Debunking the Myths About the Humanities
The most damning myths against the humanities depict a graduate unemployed or underemployed at best. While it is true that some people have a hard time after earning their degree in humanities, there are just as many success stories. Leaders like Peter Thiel, cofounder of PayPal; Clarence Thomas, Supreme Court Justice; and Michael Eisner, CEO of Disney, are just a few examples of humanities majors who rose to prominence. And the average humanities major? Someone with a degree in the humanities is as employable and able to compete for employment as a job seeker with a so-called practical degree.
A 2013 Georgetown University study found that the overall unemployment rates for recent college graduates ranges from 4.8 percent to 14.7 percent, depending on the major. At the high end were information systems majors, with an unemployment rate of 14.7 percent. Computer science majors came in at around 8.7 percent unemployment. How about liberal arts? In that same study, the unemployment rate for liberal arts majors was 8.1 percent -- lower than even economics majors (10.4 percent).
The data shows that a degree in humanities doesn't mean unemployment. In fact, humanities graduates often have an advantage beginning their careers. Why is that? For starters, the humanities teach students creative and critical thinking skills. So do other majors, yes, but the humanities specifically teach about how to think about problems that do not yet exist. A computer scientist learns to solve problems related to programming. And even the best problem solvers, like engineers, learn to design solutions to specific problems. What about problems that no one has thought about? That is the realm of liberal arts -- a world in which philosophers think about the human condition, historians look for key moments that led to the fall of an empire, and linguists find ways to piece together ancient languages.
Finally, there is a reason why many people on the path to law school decide to major in philosophy. They learn how to piece together compelling arguments from the moment they step into the classroom. They become so good at it that they have some of the highest scores on the LSAT and GRE in areas related to verbal reasoning and logic.

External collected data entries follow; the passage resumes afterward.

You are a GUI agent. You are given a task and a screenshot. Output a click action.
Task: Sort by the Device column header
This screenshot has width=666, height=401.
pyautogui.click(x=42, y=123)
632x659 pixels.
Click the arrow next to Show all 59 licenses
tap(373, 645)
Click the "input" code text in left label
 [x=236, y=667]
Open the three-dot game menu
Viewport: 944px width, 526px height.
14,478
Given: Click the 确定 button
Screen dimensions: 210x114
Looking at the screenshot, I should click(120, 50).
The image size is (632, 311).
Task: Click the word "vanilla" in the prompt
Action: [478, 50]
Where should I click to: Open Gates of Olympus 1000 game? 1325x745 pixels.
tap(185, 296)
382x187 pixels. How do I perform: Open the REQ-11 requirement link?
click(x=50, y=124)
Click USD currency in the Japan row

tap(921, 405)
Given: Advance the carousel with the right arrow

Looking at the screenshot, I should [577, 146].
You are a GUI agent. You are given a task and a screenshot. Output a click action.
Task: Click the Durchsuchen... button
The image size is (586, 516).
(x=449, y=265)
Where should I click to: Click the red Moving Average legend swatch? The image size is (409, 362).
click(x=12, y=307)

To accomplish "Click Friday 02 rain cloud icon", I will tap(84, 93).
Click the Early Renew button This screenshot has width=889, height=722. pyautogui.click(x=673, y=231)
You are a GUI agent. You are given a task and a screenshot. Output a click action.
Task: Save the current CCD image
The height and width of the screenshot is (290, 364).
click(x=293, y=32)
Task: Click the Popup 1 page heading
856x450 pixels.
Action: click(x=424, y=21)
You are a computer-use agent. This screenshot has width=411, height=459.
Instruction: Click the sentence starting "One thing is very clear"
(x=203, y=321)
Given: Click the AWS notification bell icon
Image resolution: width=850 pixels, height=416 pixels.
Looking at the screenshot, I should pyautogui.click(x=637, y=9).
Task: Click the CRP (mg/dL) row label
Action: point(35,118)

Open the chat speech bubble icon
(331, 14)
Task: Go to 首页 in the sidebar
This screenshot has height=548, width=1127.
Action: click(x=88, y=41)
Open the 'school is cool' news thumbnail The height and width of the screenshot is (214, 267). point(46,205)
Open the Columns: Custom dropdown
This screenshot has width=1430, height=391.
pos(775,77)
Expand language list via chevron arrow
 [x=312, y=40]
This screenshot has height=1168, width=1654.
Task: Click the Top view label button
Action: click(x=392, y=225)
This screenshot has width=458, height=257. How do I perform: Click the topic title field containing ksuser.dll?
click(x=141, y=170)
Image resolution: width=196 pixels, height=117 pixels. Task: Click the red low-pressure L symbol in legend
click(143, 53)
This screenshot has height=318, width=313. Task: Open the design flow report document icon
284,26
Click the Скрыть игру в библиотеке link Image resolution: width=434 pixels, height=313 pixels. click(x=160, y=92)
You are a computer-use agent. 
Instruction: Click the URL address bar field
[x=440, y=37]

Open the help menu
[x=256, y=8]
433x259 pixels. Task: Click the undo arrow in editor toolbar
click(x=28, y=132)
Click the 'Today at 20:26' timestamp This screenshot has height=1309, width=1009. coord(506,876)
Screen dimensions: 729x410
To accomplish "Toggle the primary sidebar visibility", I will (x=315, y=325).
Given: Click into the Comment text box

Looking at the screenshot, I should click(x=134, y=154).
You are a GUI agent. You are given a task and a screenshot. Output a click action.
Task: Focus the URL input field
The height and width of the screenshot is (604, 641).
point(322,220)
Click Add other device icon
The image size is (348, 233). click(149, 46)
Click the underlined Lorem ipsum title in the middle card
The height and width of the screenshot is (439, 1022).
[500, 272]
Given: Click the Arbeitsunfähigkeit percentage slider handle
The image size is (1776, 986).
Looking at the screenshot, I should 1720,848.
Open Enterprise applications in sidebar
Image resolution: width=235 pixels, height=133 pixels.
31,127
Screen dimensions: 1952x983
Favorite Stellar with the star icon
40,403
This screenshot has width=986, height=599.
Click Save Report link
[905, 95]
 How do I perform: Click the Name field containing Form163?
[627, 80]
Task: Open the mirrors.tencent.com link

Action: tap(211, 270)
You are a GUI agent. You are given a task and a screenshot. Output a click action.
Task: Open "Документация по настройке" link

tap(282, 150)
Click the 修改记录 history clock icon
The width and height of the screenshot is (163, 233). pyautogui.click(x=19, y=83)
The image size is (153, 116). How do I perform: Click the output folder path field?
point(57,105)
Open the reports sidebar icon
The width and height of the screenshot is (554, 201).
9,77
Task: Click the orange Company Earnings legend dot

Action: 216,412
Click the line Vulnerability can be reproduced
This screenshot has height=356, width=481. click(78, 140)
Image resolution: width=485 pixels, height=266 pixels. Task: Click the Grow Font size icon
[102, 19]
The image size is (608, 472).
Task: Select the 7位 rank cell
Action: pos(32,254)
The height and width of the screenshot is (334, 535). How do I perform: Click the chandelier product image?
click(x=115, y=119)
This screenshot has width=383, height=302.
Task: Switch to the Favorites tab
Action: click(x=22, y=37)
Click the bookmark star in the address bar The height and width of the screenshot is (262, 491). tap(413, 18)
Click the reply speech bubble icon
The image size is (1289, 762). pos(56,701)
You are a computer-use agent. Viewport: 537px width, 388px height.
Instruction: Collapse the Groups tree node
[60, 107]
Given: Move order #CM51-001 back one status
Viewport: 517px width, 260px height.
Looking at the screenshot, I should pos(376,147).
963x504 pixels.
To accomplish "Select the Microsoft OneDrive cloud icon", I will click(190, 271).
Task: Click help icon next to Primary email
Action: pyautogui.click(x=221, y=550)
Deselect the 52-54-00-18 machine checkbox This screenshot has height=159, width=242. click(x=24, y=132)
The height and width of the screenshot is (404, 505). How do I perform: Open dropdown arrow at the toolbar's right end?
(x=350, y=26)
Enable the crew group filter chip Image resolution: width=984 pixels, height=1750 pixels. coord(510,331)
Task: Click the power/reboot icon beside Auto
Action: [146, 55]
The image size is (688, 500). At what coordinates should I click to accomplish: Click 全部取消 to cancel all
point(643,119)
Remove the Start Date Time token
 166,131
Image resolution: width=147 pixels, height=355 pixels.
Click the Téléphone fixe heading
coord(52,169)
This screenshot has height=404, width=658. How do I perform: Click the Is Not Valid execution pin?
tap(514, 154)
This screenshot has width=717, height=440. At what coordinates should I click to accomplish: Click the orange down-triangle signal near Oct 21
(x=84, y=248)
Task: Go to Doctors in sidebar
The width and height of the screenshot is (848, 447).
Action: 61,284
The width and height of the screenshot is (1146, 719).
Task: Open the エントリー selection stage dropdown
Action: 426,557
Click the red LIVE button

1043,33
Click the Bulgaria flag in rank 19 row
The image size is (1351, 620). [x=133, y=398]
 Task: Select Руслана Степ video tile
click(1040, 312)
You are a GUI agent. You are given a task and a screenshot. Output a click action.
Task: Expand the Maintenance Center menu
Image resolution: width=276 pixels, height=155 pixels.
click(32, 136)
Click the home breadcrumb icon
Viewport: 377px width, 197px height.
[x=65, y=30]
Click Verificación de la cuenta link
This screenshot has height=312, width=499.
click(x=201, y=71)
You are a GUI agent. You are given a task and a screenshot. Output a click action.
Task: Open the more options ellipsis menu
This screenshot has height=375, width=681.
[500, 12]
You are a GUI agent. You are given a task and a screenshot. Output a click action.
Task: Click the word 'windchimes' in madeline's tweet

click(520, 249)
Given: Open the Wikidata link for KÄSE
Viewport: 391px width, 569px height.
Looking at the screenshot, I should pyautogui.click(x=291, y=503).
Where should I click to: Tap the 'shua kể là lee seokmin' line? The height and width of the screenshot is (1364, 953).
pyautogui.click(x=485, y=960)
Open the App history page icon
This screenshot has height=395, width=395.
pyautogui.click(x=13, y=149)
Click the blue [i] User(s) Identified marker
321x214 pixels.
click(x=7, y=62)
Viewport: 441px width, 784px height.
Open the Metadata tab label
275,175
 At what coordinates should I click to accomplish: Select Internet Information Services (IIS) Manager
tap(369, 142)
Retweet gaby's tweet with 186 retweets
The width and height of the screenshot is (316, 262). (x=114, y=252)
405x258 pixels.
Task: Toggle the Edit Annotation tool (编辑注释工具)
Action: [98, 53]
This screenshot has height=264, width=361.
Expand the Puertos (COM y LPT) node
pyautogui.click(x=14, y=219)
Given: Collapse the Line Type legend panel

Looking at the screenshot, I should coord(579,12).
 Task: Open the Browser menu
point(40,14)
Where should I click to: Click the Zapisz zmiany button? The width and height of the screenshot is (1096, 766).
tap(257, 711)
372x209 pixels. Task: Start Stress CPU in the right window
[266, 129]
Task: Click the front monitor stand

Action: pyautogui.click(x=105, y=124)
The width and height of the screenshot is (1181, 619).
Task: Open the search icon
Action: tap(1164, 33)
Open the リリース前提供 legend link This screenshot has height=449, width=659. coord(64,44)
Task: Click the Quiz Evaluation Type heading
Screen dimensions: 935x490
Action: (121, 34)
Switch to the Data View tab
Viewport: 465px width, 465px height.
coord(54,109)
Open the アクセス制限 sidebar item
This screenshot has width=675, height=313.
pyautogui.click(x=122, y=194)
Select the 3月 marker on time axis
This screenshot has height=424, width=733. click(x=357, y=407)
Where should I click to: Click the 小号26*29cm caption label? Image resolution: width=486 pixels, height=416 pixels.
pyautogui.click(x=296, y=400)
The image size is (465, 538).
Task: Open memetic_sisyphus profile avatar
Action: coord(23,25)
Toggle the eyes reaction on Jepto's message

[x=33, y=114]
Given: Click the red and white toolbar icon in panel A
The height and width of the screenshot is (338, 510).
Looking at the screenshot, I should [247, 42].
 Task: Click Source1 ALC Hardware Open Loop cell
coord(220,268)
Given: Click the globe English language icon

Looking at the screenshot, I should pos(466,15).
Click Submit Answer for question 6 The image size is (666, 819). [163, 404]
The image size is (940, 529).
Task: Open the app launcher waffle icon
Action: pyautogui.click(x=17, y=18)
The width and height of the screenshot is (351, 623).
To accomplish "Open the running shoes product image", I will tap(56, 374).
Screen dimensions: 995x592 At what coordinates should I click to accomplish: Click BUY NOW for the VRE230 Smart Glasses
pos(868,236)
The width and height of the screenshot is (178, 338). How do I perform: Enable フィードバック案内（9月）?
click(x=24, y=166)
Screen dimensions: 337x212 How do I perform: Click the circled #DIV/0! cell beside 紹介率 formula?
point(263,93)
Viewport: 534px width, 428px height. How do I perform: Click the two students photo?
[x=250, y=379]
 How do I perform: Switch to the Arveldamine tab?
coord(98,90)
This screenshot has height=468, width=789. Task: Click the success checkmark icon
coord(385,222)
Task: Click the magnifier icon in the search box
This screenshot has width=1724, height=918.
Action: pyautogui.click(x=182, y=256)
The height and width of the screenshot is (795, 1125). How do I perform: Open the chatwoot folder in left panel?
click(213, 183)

False: There Is No Work for Humanities Majors
Every industry stands to gain by hiring from the humanities. Already, consulting firms go out of their way to snatch up graduates with a degree in the humanities. The ability to see the big picture in mounds of data is valuable. In the past, this was a useful skill because it allowed us to advance in science. Over time, scientific process drowned out the need for the humanities. Recently, that trend has started to reverse. Our scientific progress has outpaced our ability to understand and grasp what we find. We collect so much data and have so many specialties that statisticians have become essential in nearly every field.
Without proper context, a mountain of data can cause us to lose sight of what is important. A humanities major can come in and help explain the data by looking beyond surface details and providing meaning. If you are considering a degree in the humanities, pay no attention to the myths. Pursue your passion, learn how to apply it, and you will find a rewarding career.